Imagine a square matrix in which our \( n \) commodities are rows and columns. How much real information is there in this matrix? Obviously, the oil-oil exchange rate is always 1, and the oil–wheat and wheat–oil rates are the same thing. So half our boxes, plus \( n \), become blank.
But this is by no means enough blanking. Because we note an interesting fact—if this entire marketplace clears, it cannot be possible to construct a cycle of exchanges through which one ends up with more wheat, or oil, or silver, or anything, than one started with. This is obviously a desirable trade, and yet in a cleared market there are no desirable trades.
So the matrix is quite degenerate. There are only \( n-1 \) meaningful values. For instance, if we know the exchange rate of oil to wheat, silver to wheat, and corn to wheat, we can trivially work out the exchange rate of corn to silver. Wheat, in this example, is our numéraire. In theory, any commodity can serve this role.
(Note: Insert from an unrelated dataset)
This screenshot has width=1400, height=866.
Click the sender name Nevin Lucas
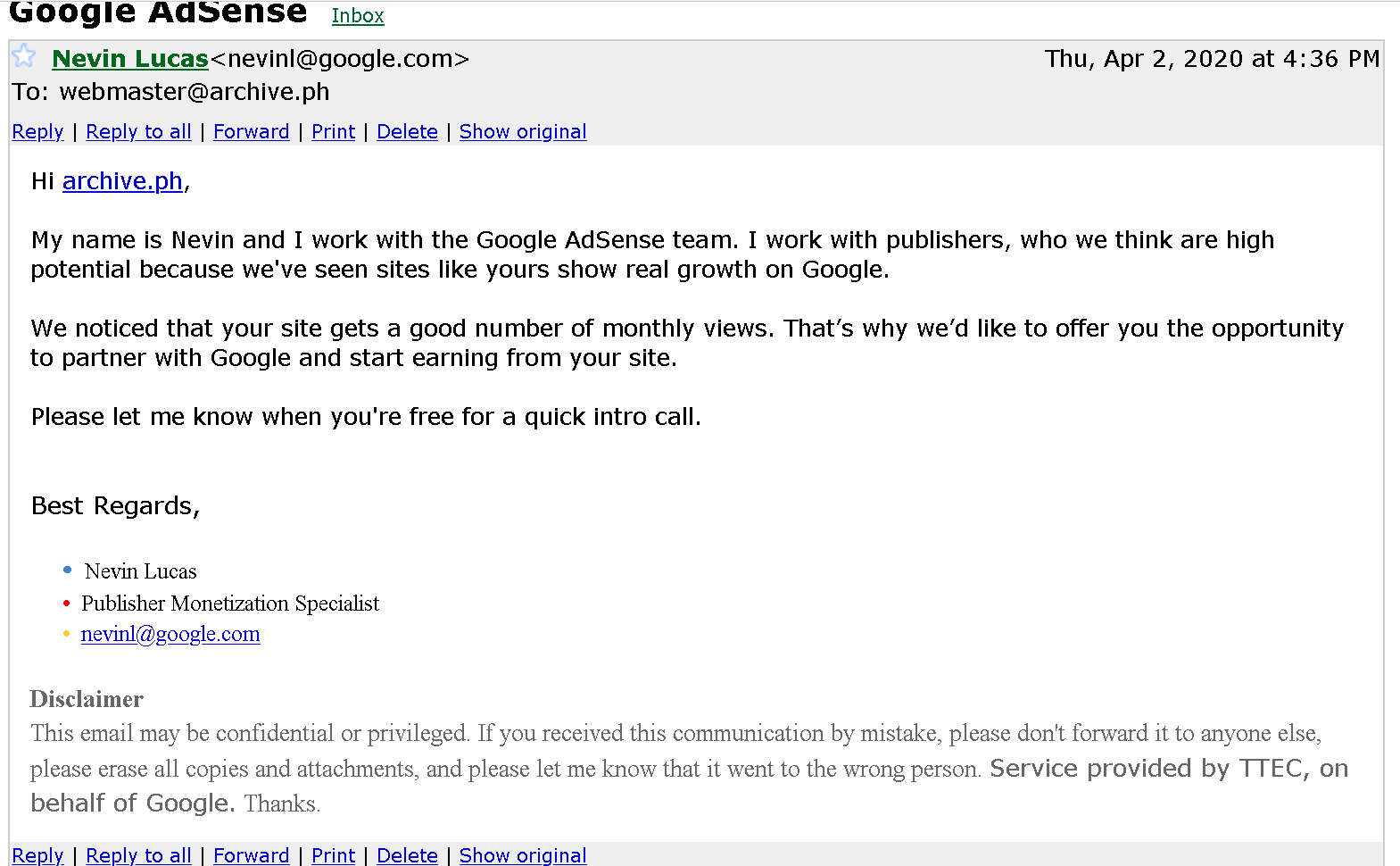click(x=129, y=59)
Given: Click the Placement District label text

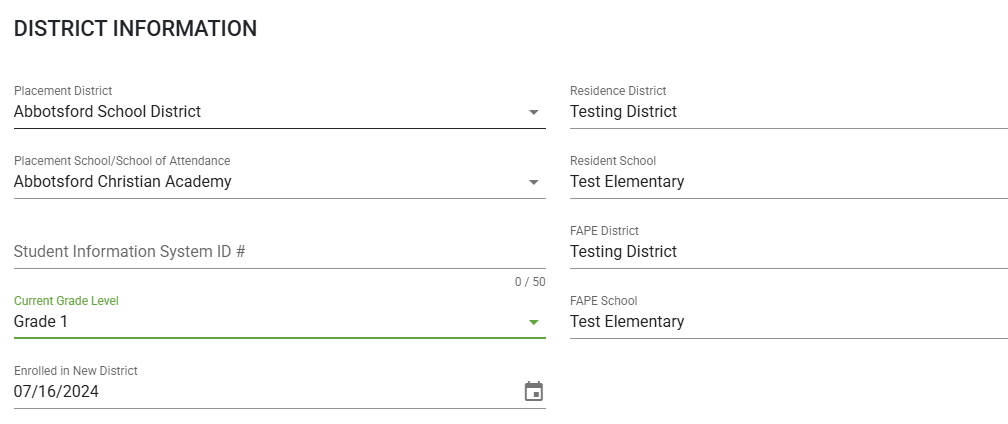Looking at the screenshot, I should tap(63, 91).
You might say: well, in that case, why wheat? Why not silver? Indeed silver seems, just intuitively, like a much better denominator than wheat. Of course the commodity generally used as numéraire is that generally known as “money,” and of course silver has served many societies as “money.” And an exchange rate for which “money” is the denominator is known, of course, as a price.
Note how far we have drifted from our medieval urge to objective value. Before this little indoctrination session, you might have said your house was worth $400,000. Now, you say that you feel confident in finding some party B who would exchange 400,000 dollars for your house—but much less confident in finding a B who would fork over, say, 450K.
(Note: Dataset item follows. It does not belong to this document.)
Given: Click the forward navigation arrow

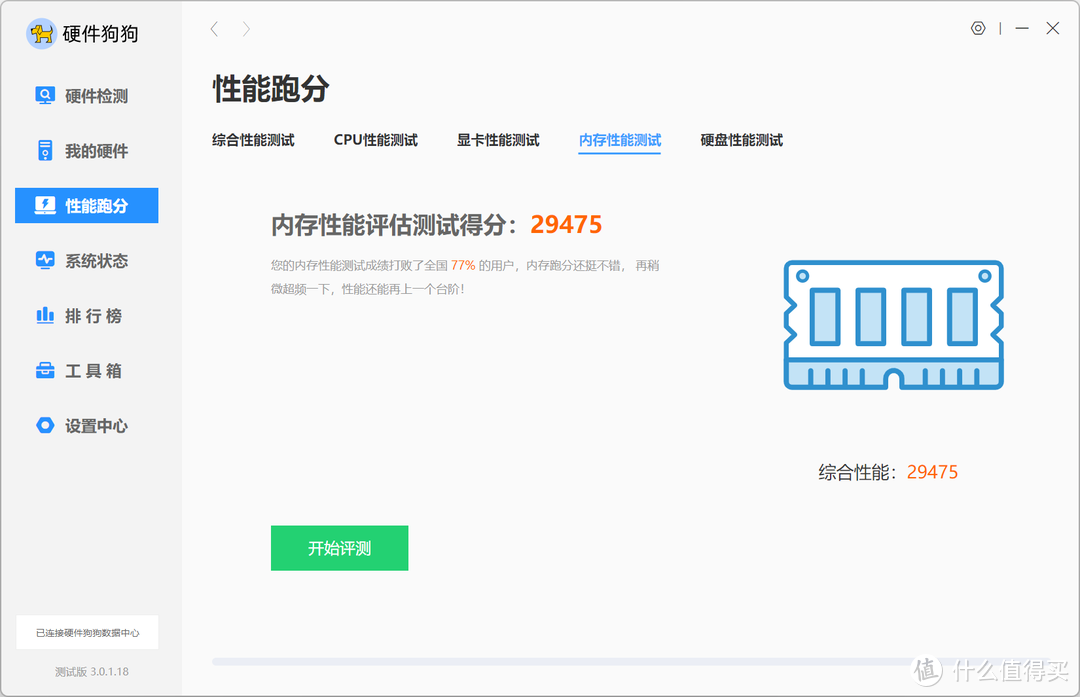Looking at the screenshot, I should [x=246, y=29].
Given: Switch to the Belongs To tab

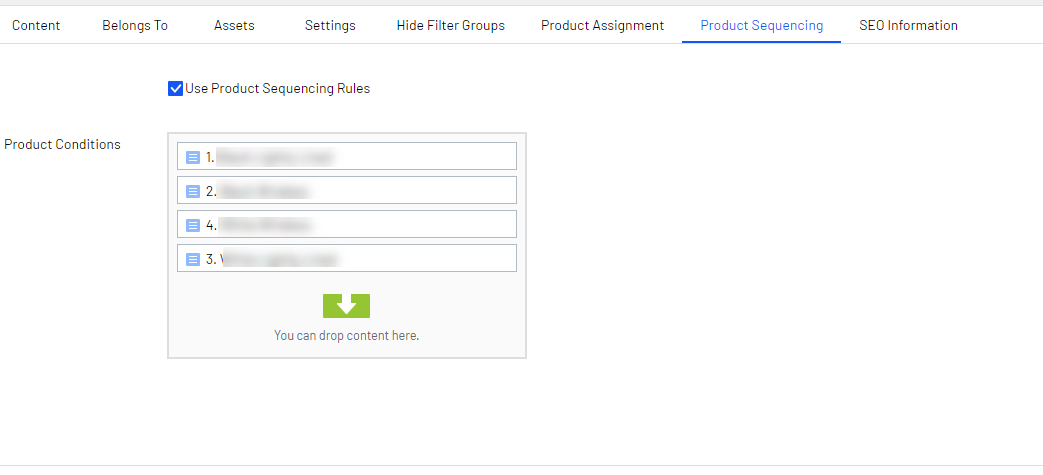Looking at the screenshot, I should pyautogui.click(x=135, y=25).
This is, of course, a case of hypothetical and unrevealed preference, until you actually sell the freakin’ house. Then, if you actually get 400, you may feel justified in describing this as its price. (But then it’s no longer your house.) The word price is dangerous—you can feel it wanting to drop its denominator, and become a unitless objective value. But it is impossible to avoid. One can only exercise the utmost caution in its presence.
We could easily be satisfied in this definition of “money”—the standard denominator for transactions. But the scare quotes remain. Because this definition is quite unsatisfactory.
Again, the standard denominator of exchange is arbitrary—the numéraire could just as well be wheat as silver. But somehow, in reality, it is often silver, and almost never wheat. Why is this?
Indeed the numéraire is arbitrary, especially with modern electronic accounting. It is a cosmetic role. We could indeed all do our books in wheat. But the intuitive assumption—that whatever is the standard denominator for transactions, the numéraire, becomes “money”—is quite wrong. The causality goes the other way around. Money becomes the numéraire. There’s something going on here, Mr. Jones.
The cosmetic role hides a much more important phenomenon: the anomalous demand for “money.” Intuitively, the commodities historically used as “money,” such as gold and silver, are not particularly useful to anyone. Yet they are highly sought after. Carl Menger, whose theories on the subject are almost but not quite right, put it like this:
There is a phenomenon which has from of old and in a peculiar degree attracted the attention of social philosophers and practical economists, the fact of certain commodities (these being in advanced civilizations coined pieces of gold and silver, together subsequently with documents representing those coins) becoming universally acceptable media of exchange. It is obvious even to the most ordinary intelligence, that a commodity should be given up by its owner in exchange for another more useful to him. But that every economic unit in a nation should be ready to exchange his goods for little metal disks apparently useless as such, or for documents representing the latter, is a procedure so opposed to the ordinary course of things, that we cannot well wonder if even a distinguished thinker like Savigny finds it downright ‘mysterious.’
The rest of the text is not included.